PROBLEM TO SOLVE
Every line of the entries with the word "screenshot" in it should be shown.

DATA FOR REVIEW
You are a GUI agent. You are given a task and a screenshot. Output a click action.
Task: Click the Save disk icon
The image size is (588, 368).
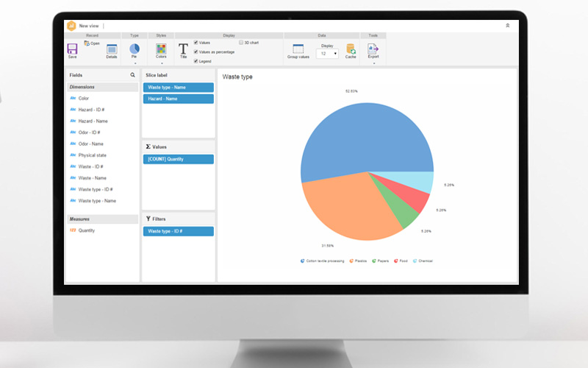coord(72,49)
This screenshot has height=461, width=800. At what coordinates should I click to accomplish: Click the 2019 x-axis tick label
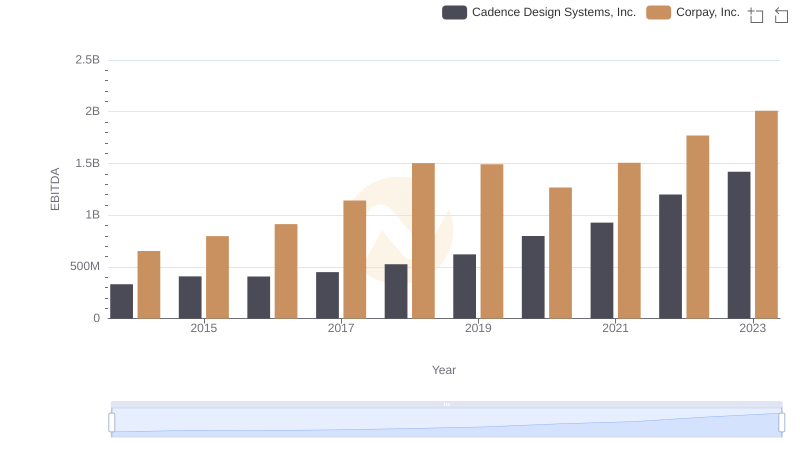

RESULT OF THE EXERCISE
You are a GUI agent. You are given a task and a screenshot. Output a click action.
This screenshot has height=461, width=800. At what coordinates should I click to accomplish: Click the 2019 x-axis tick label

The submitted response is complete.